▶ [EXERCISE PROMPT]
The records follow. Give them all back exactly.

Top of GIVEN INFORMATION

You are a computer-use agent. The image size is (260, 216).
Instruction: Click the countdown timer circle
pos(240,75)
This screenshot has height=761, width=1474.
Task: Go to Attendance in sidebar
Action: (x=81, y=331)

Bottom of GIVEN INFORMATION

▶ [OUTPUT OF THE TASK]
You are a computer-use agent. The image size is (260, 216).
Instruction: Click the countdown timer circle
pos(240,75)
This screenshot has height=761, width=1474.
Task: Go to Attendance in sidebar
Action: (x=81, y=331)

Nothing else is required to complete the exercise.